## What to do
All of the data must be output exactly, with every picture left out.
⁂
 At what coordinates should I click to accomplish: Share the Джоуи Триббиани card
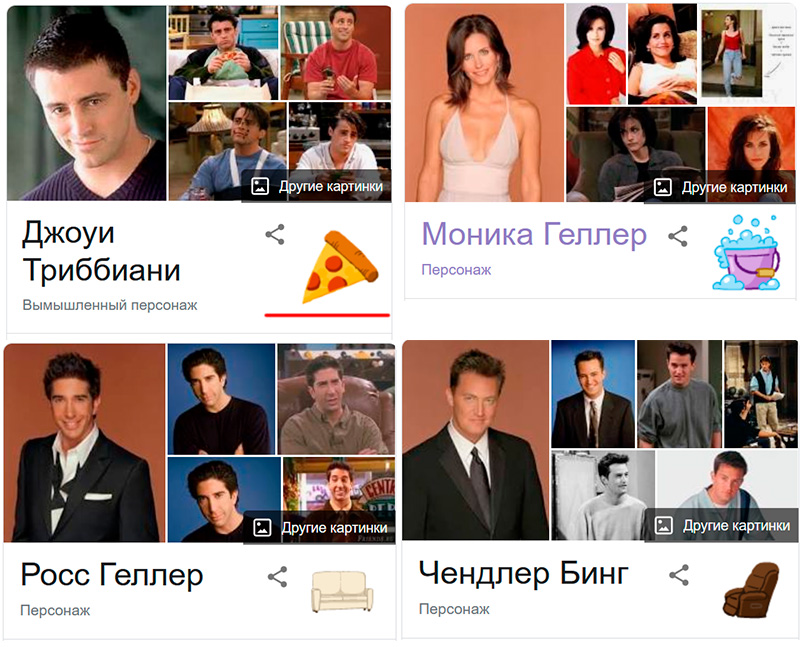coord(275,234)
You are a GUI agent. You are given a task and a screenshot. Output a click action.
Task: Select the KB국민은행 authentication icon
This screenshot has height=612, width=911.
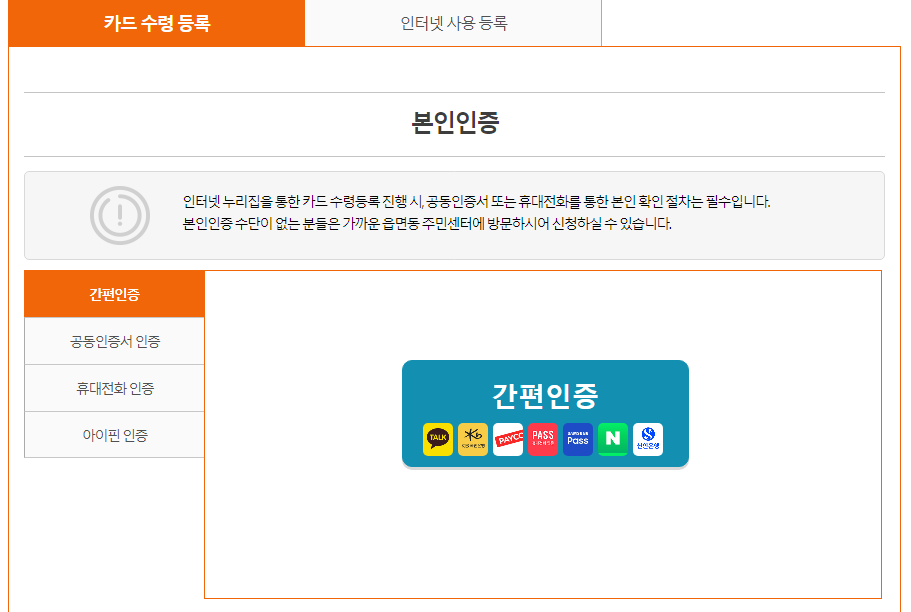(x=472, y=438)
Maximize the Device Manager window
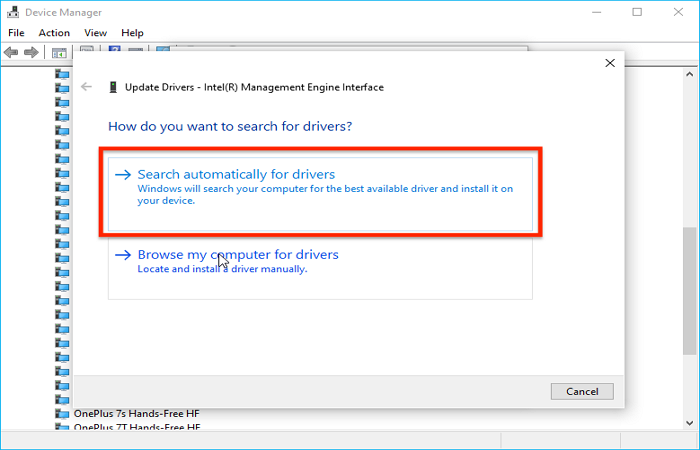This screenshot has height=450, width=700. coord(637,13)
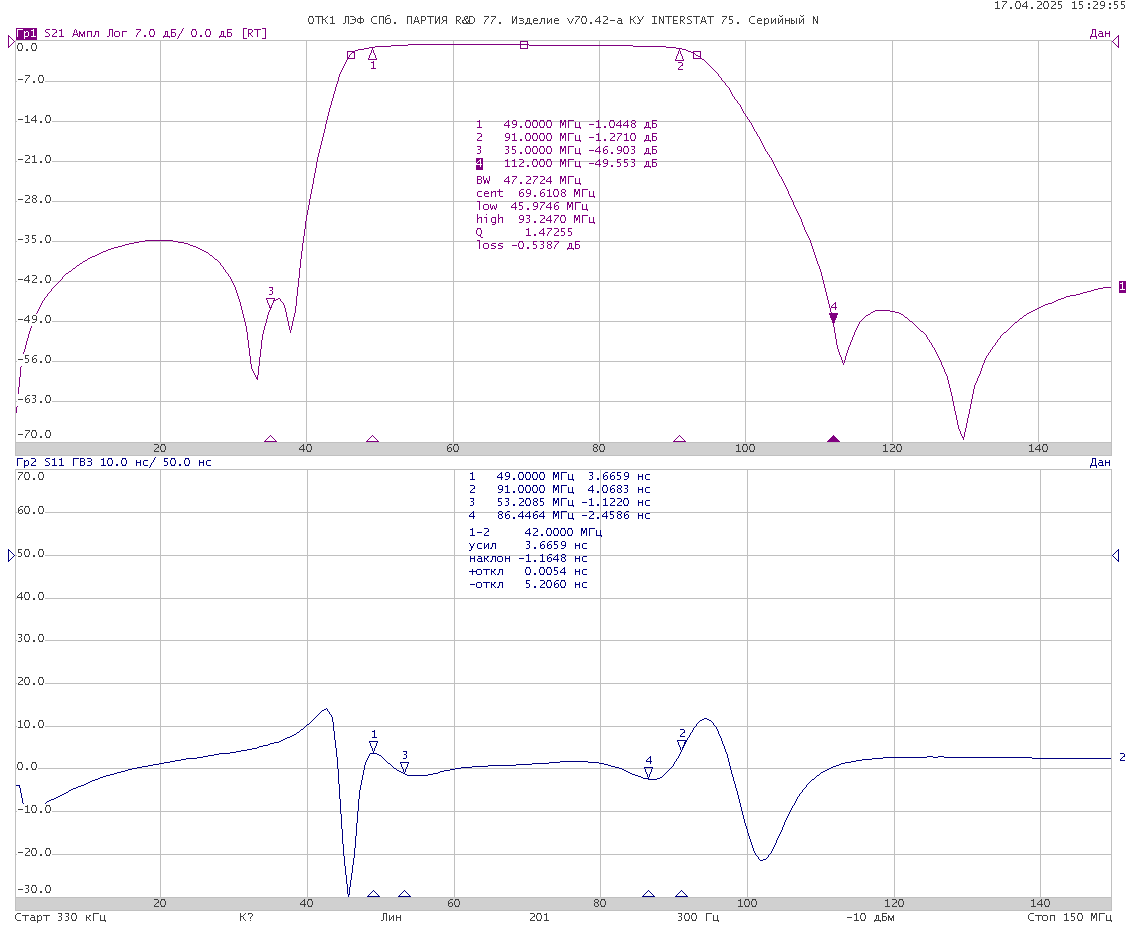Image resolution: width=1127 pixels, height=925 pixels.
Task: Click the Стоп 150 МГц field
Action: 1069,917
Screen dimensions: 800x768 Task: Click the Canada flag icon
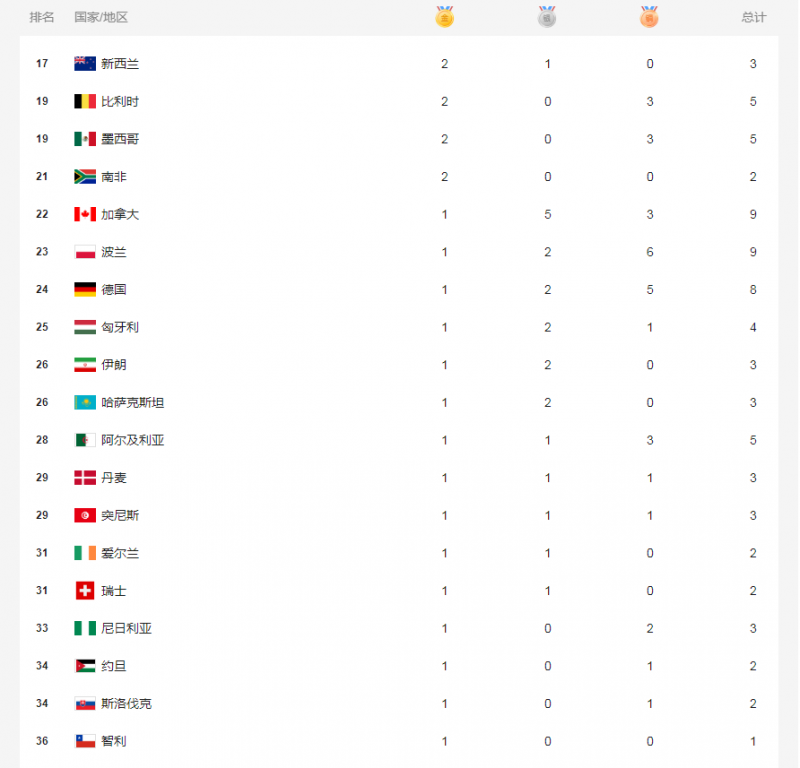click(x=85, y=214)
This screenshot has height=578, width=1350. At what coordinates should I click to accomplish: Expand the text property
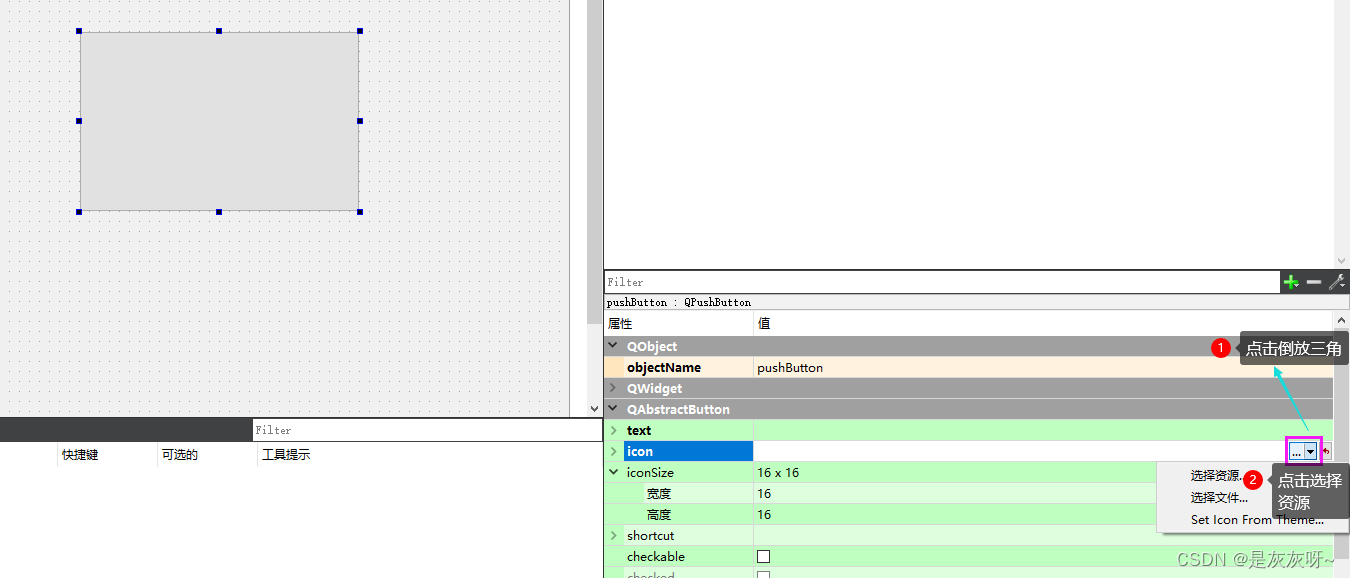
⁂
## Completed task
 At what coordinates should I click to accomplish: Share the Джоуи Триббиани card
coord(275,234)
You are a GUI agent. You are given a task and a screenshot. Output a click action.
Task: Select the KB국민은행 authentication icon
This screenshot has height=612, width=911.
(x=472, y=438)
Maximize the Device Manager window
This screenshot has height=450, width=700. coord(637,13)
Image resolution: width=1127 pixels, height=925 pixels.
Task: Click the Стоп 150 МГц field
Action: 1069,917
Screen dimensions: 800x768 Task: Click the Canada flag icon
click(x=85, y=214)
This screenshot has height=578, width=1350. At what coordinates should I click to accomplish: Expand the text property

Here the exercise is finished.